Irving I. Erdheim of counsel (Donald B. White and Edward M. Chapian with him on the brief; Erdheims&sArmstrong, attorneys), for respondent.
Per Curiam.
The order at Special Term permits the examination of the plaintiff corporation as an adverse party through a witness selected for the purpose by the defendant in her notice of examination. There is a dispute about the status in the corporation of the witness whose testimony is to be taken under the order here reviewed.
The 'adverse party' to be examined is the plaintiff corporation and not its officers or employees as such. Individual witnesses become the instruments, merely, by which the corporate examination is effected. (Civ. Prac. Act, § 289.)
The general rule is that a corporation to be examined as an adverse party may produce those officers or employees having knowledge of the facts under inquiry, and the choice of witnesses does not rest in the first instance with the examining party. (New York Tel. Co. v. City of New York, 248 A.D. 474; Titterington v. Pioneer Instrument Co., 254 A.D. 699.)
If the person produced has no knowledge or inadequate knowledge, or if the court may be made to see as the result of the examination that another officer or employee has more direct knowledge of the facts, there is adequate power to make appropriate direction to produce such additional witness.
Plaintiff's offer to produce its vice-president as the officer having knowledge of the facts should be regarded prima facie as a compliance with the direction that it be examined even if other persons may also know the facts.
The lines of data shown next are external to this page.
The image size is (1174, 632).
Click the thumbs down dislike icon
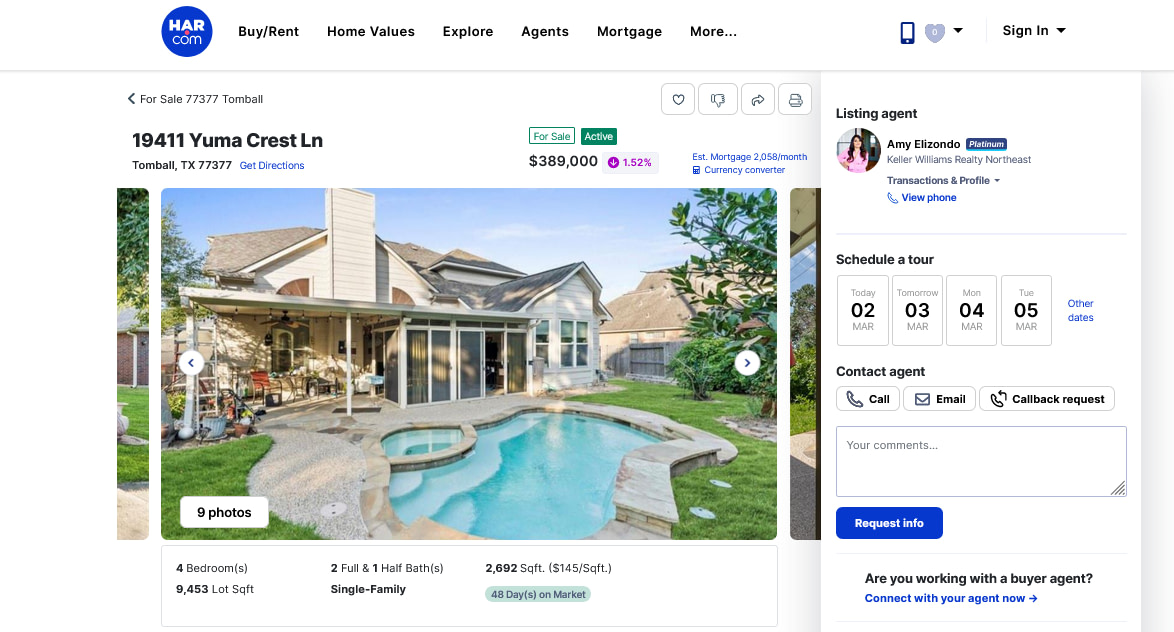[x=717, y=100]
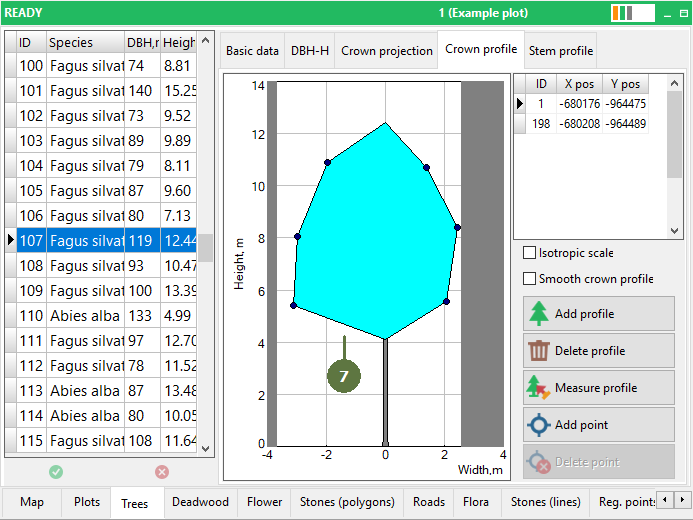Click the green checkmark confirm icon
This screenshot has height=520, width=693.
56,472
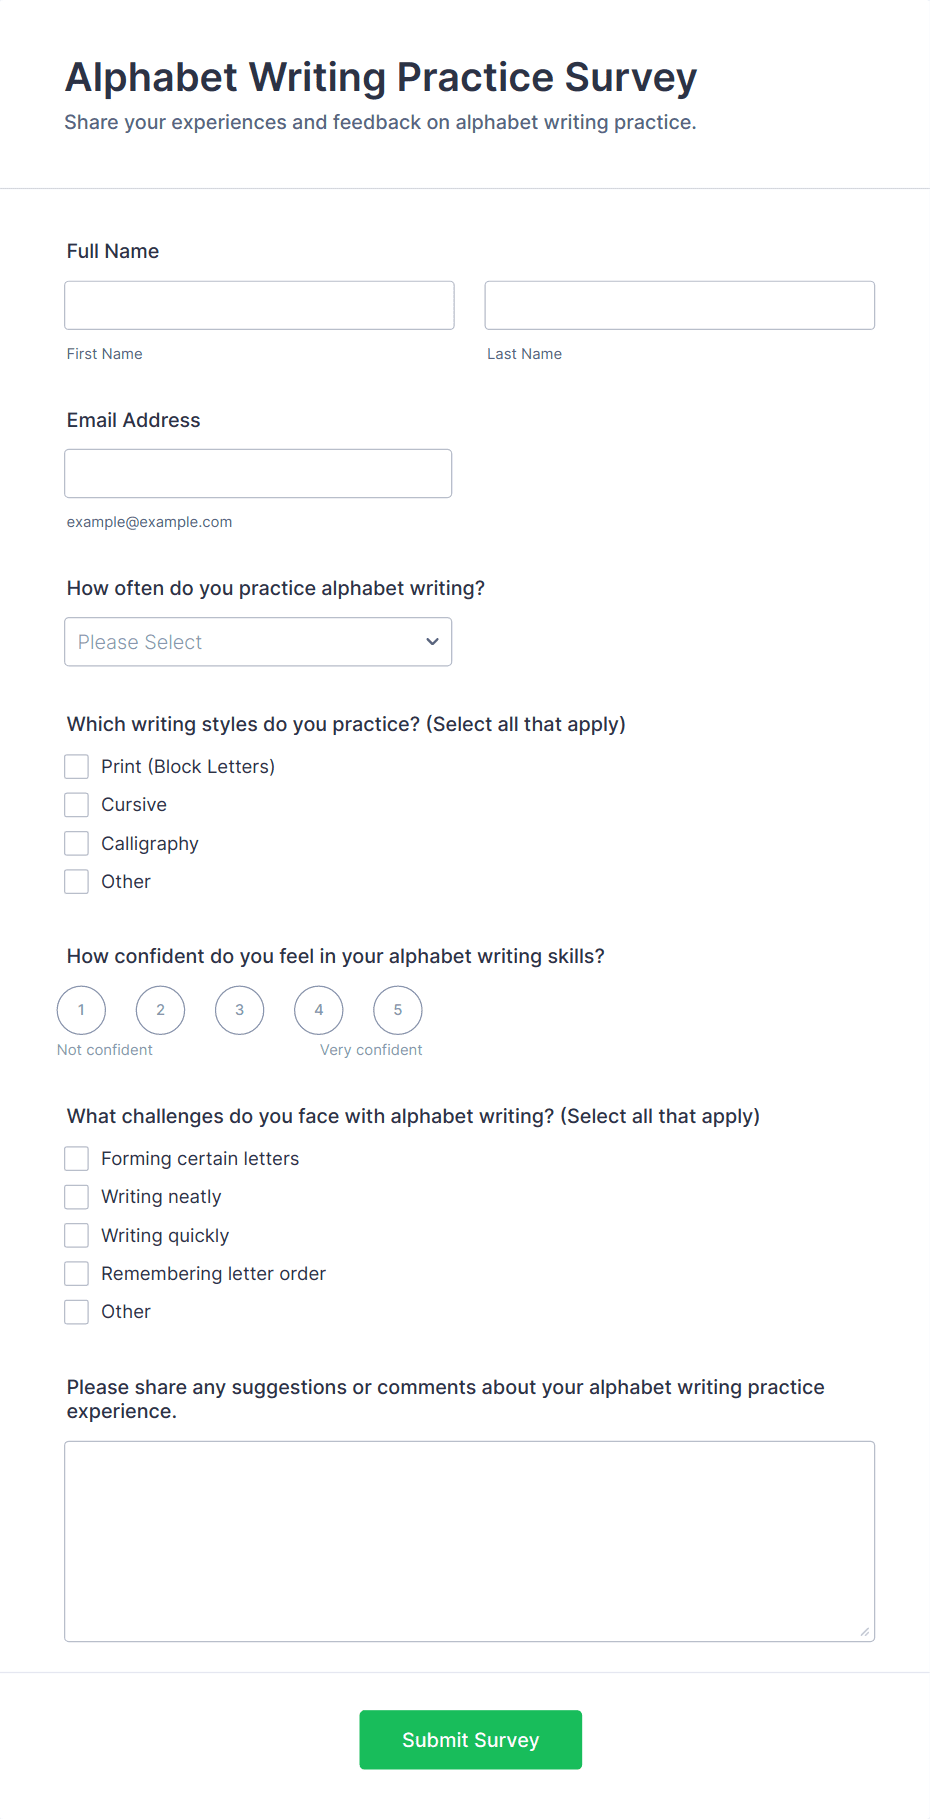Focus the Email Address text box
This screenshot has width=930, height=1819.
pyautogui.click(x=258, y=473)
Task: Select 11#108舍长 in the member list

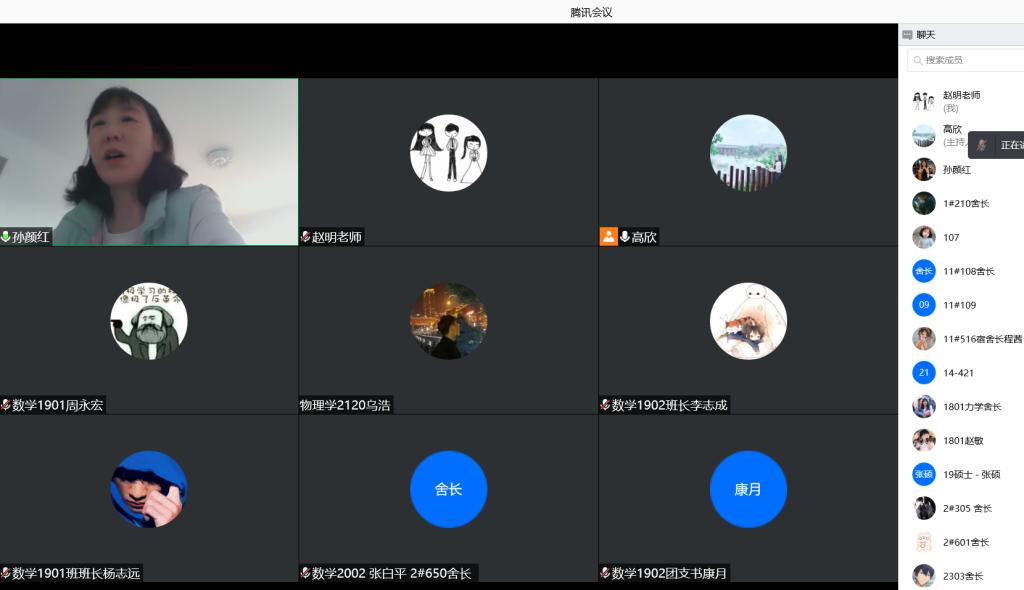Action: pos(968,272)
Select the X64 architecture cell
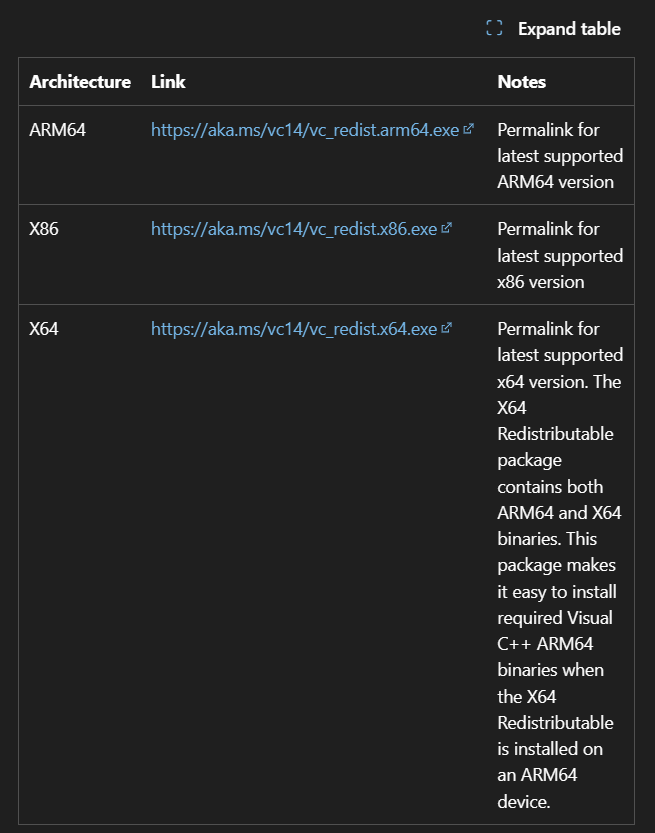Screen dimensions: 655x833 click(44, 328)
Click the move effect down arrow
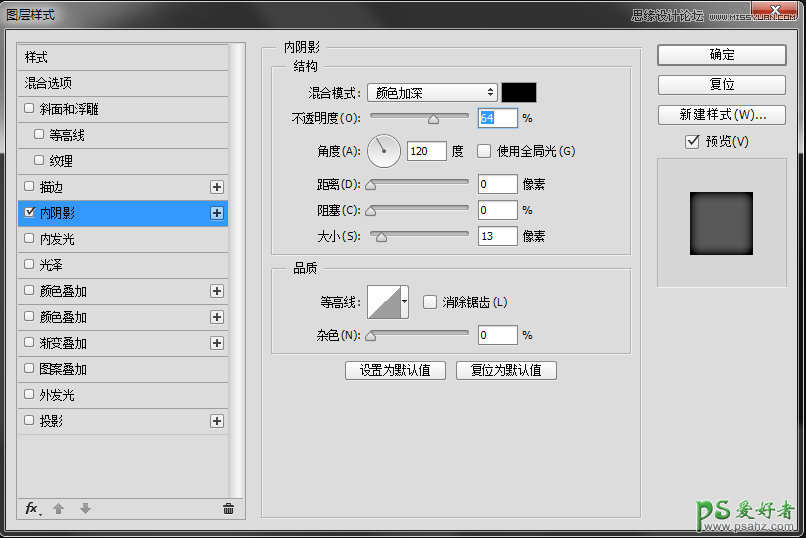The image size is (806, 538). (85, 508)
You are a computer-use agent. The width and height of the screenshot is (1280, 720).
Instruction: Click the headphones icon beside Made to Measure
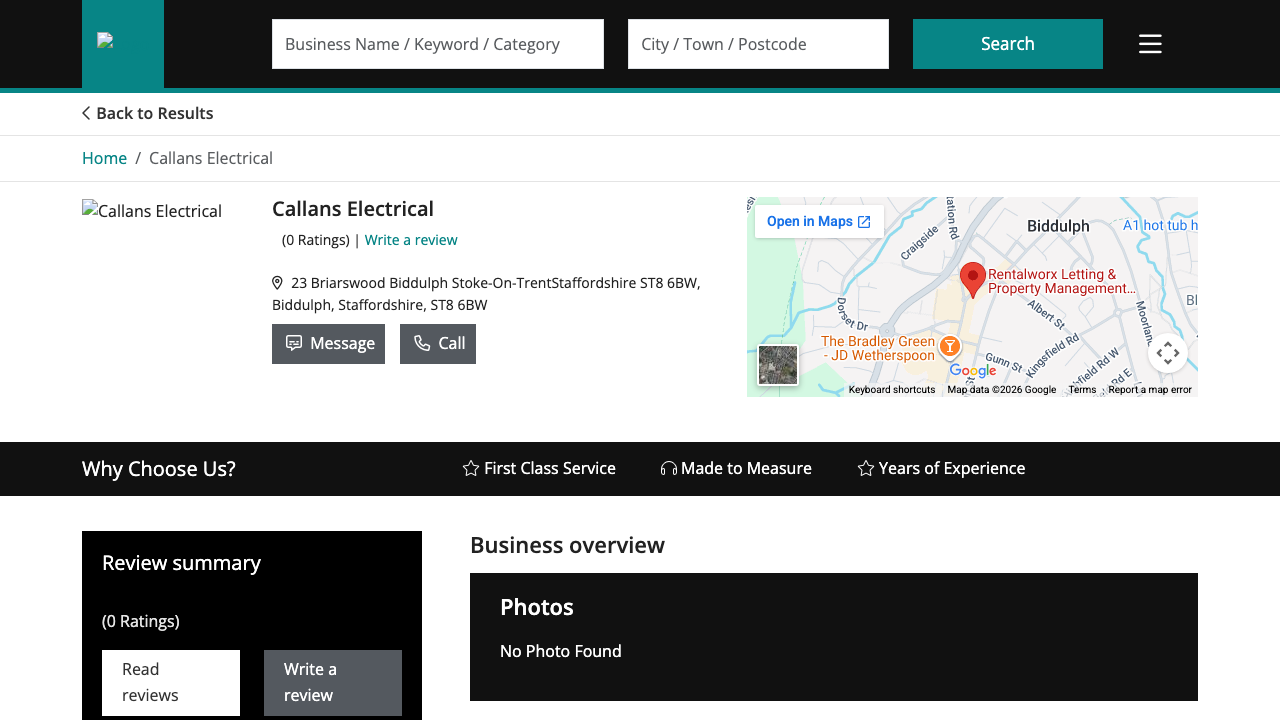(667, 468)
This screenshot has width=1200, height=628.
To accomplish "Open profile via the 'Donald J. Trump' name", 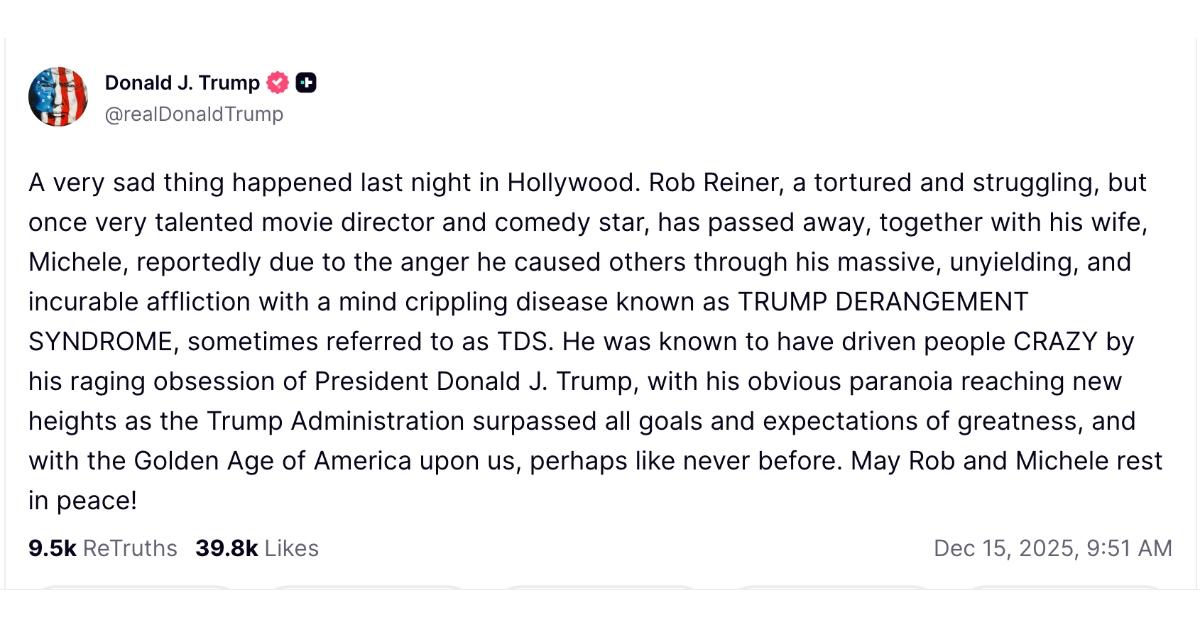I will [x=182, y=82].
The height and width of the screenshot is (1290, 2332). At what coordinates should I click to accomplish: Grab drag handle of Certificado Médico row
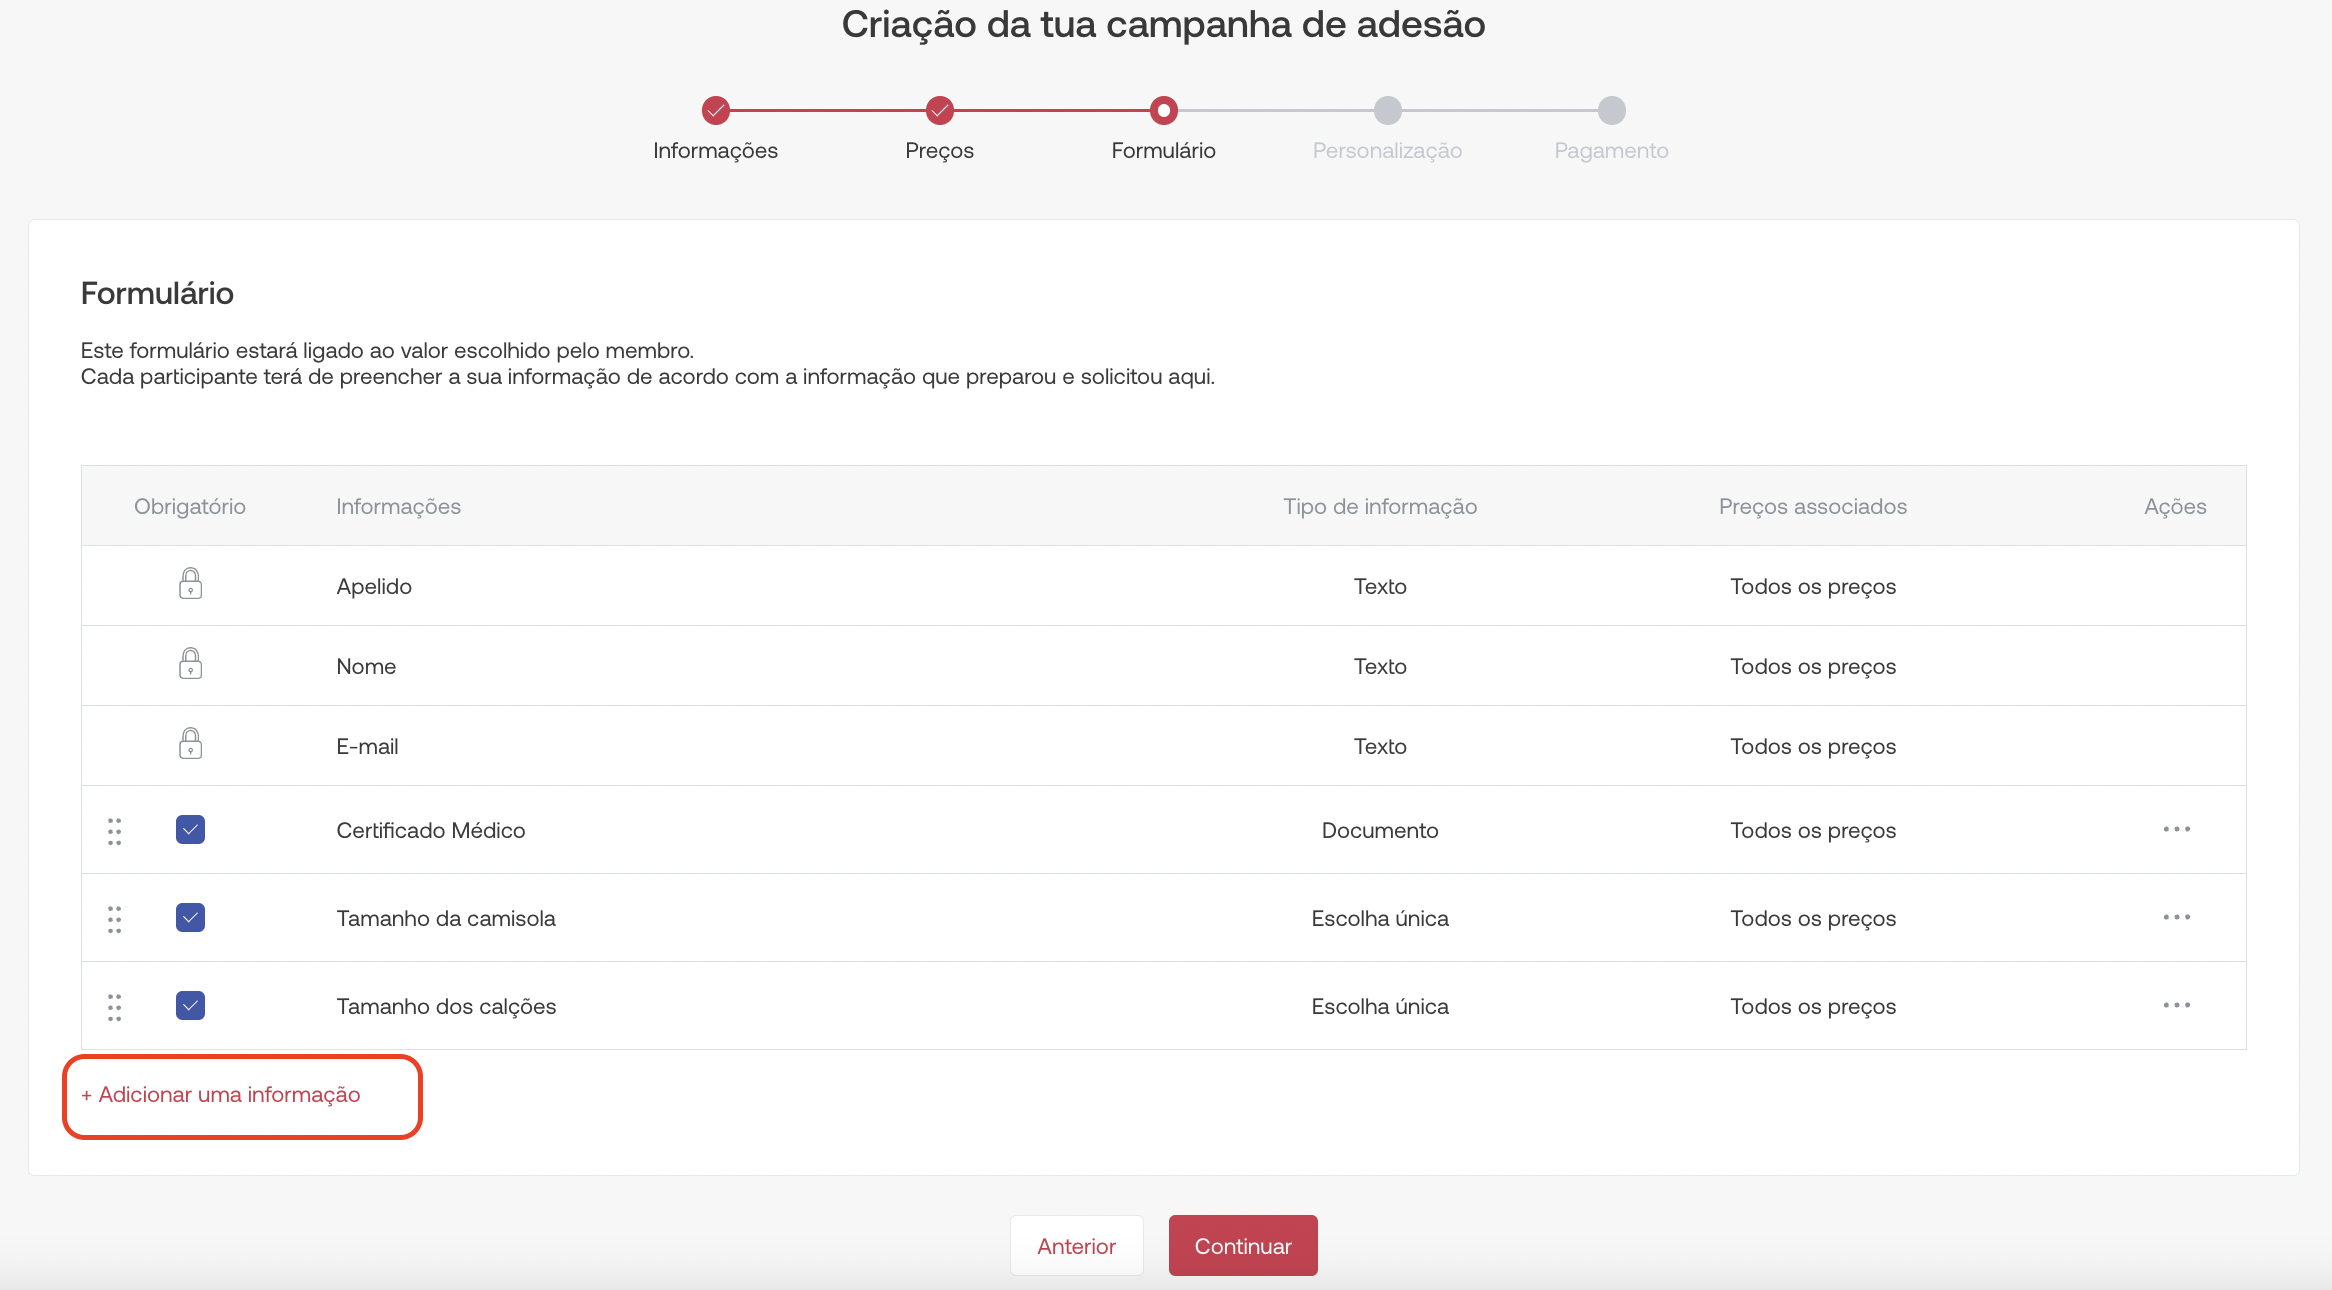click(x=115, y=831)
If it appears on the examination that he has not a knowledge of facts adequate to the scope of examination the court may give further direction broadening the inquiry to include other witnesses.
Such a direction could properly be given to take the testimony of Ralph Cox, Jr., the former president and sole stockholder of the plaintiff, the witness directed to be produced under the order herein.
We do not now pass on the propriety or necessity for such a direction. We hold merely that in the first instance a corporate party ought to have the right to produce in response to a requirement for its examination the officer or employee having knowledge of the material facts.
The order should be modified by permitting the examination of plaintiff to proceed upon the production of any witness having knowledge of the facts, without prejudice to an application by defendant for a direction that other witnesses be produced, and as thus modified affirmed, with $20 costs and disbursements.
COHN, J. P., BREITEL, BASTOW, BOTEIN and BERGAN, JJ., concur.
Order unanimously modified in accordance with the opinion herein and, as so modified, affirmed, with $20 costs and disbursements to the appellant. The date for the examination to proceed shall be fixed in the order. Settle order on notice.